What the task asks ->
Using the material that follows, identify and copy each line with the string "width".

** Opening Dataset excerpts block **

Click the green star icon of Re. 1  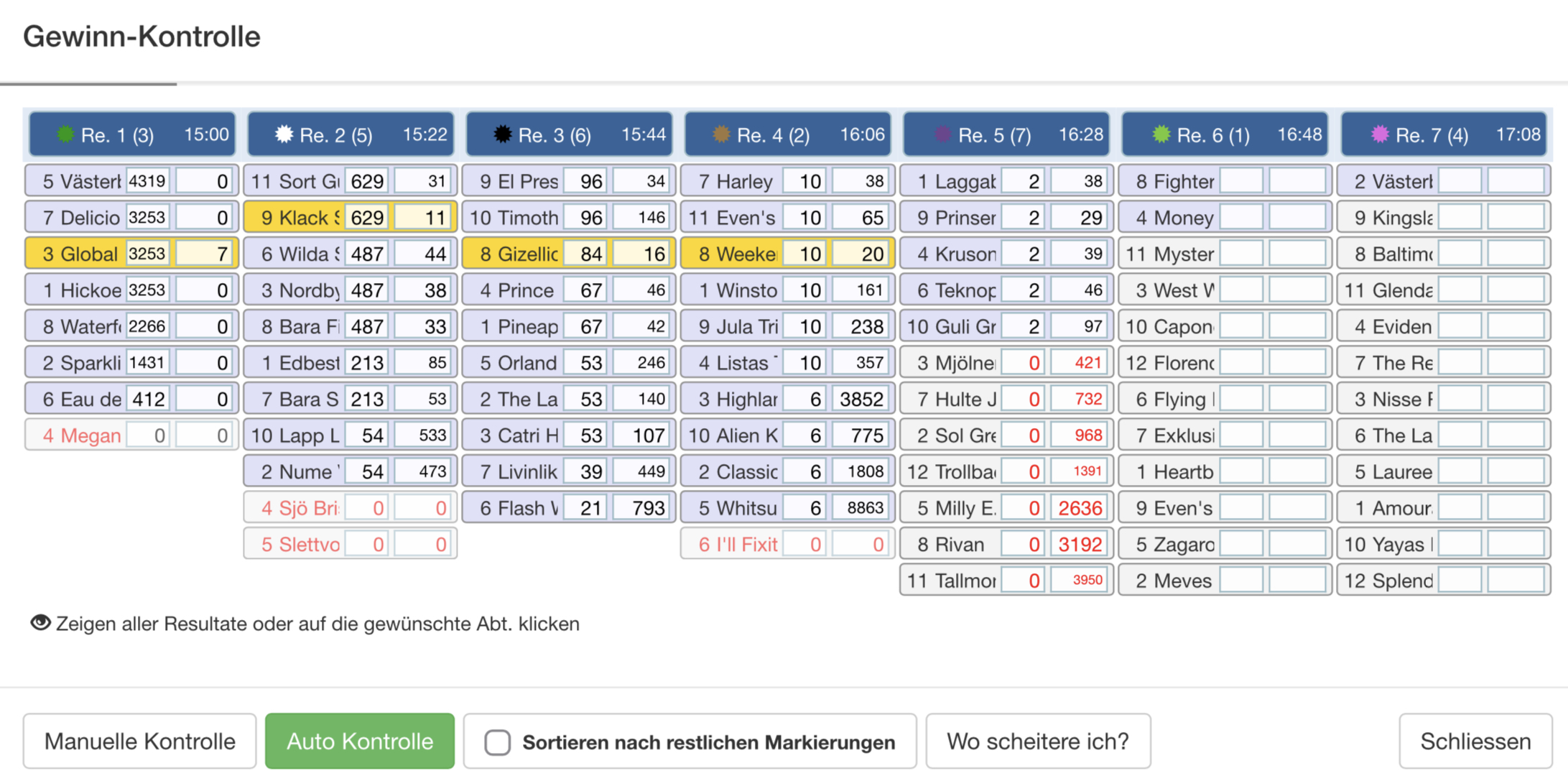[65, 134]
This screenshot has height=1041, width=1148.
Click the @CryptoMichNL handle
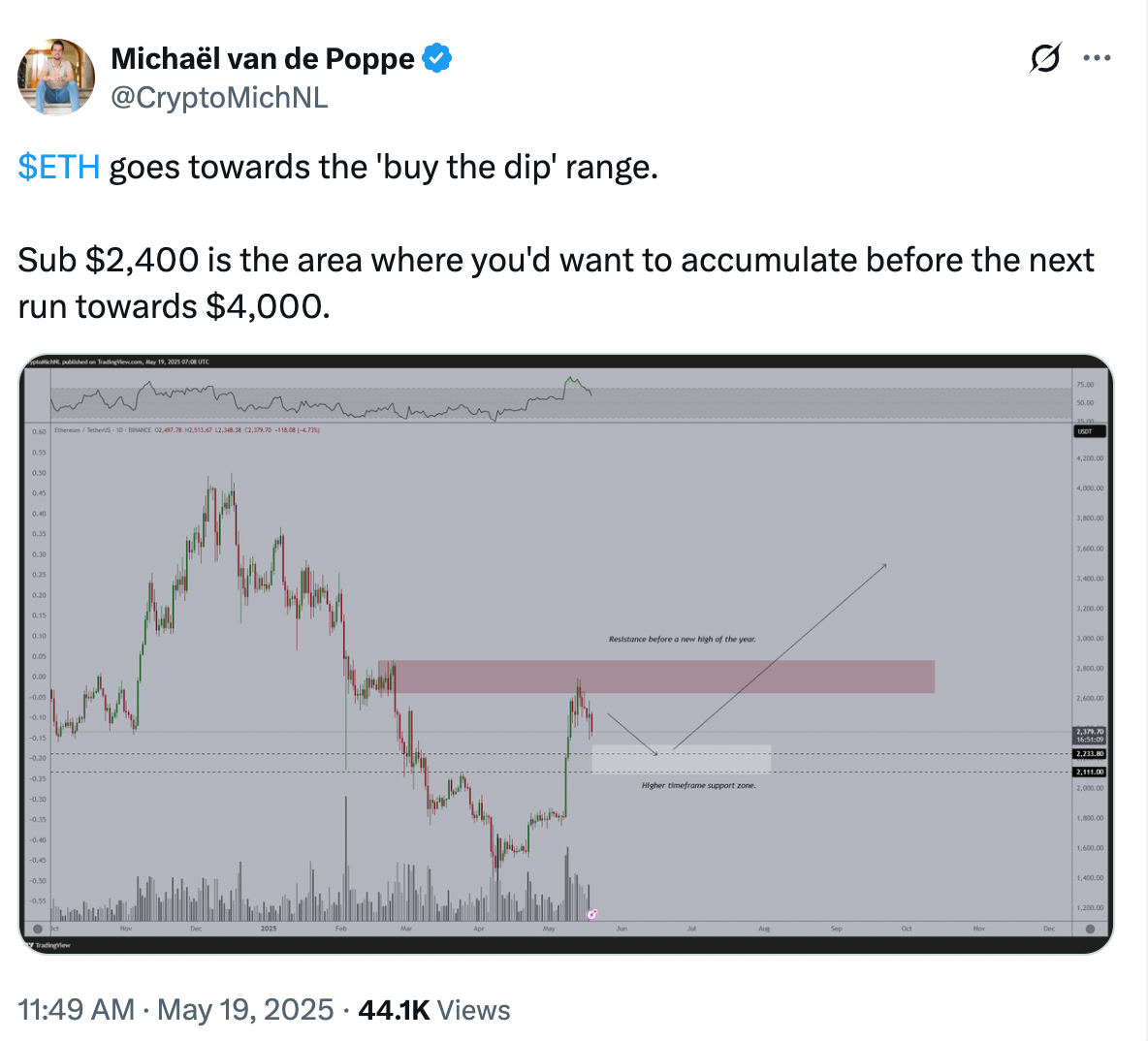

** Closing Dataset excerpts block **
** Opening Dataset excerpts block **

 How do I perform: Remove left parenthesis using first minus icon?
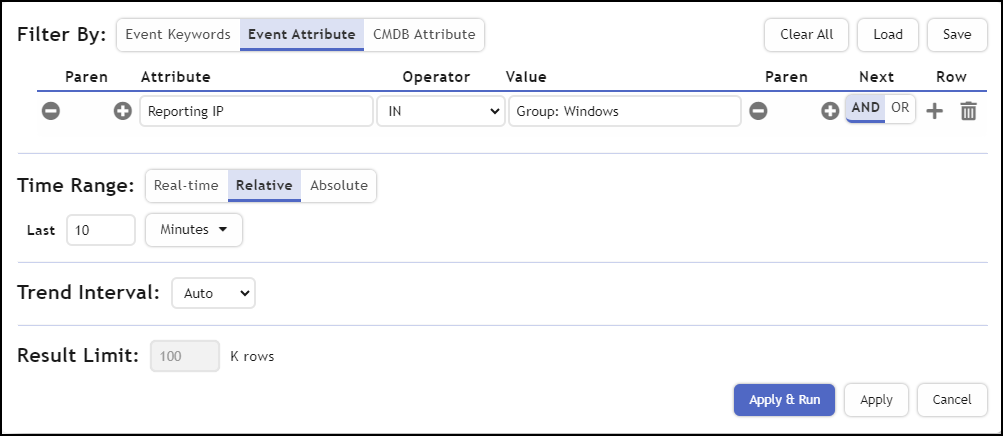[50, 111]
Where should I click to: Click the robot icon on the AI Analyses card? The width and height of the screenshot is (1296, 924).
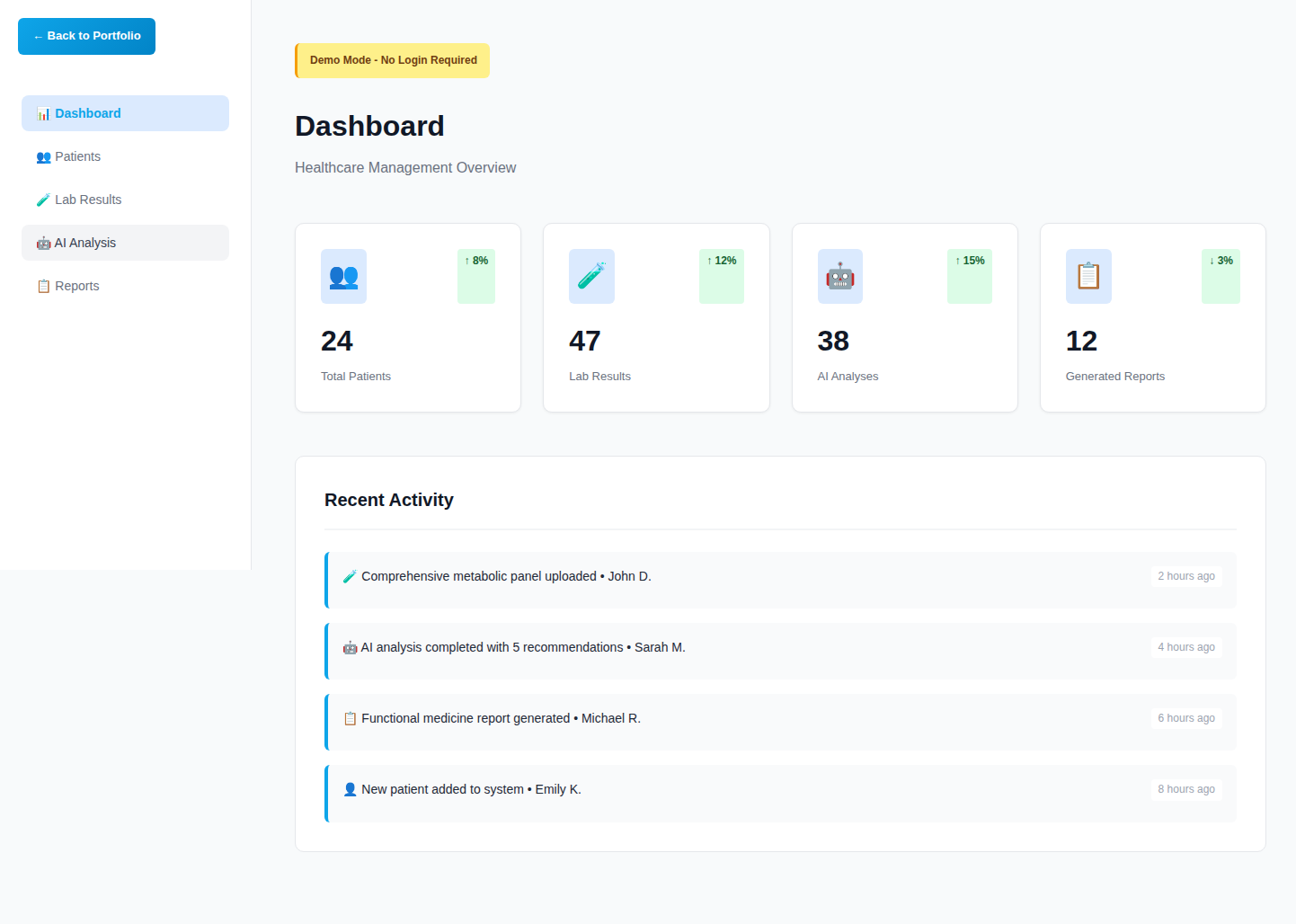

** Closing Dataset excerpts block **

Written solution ->
This screenshot has height=1041, width=1148.
Where should I click to: Click the robot icon on the AI Analyses card? The width and height of the screenshot is (1296, 924).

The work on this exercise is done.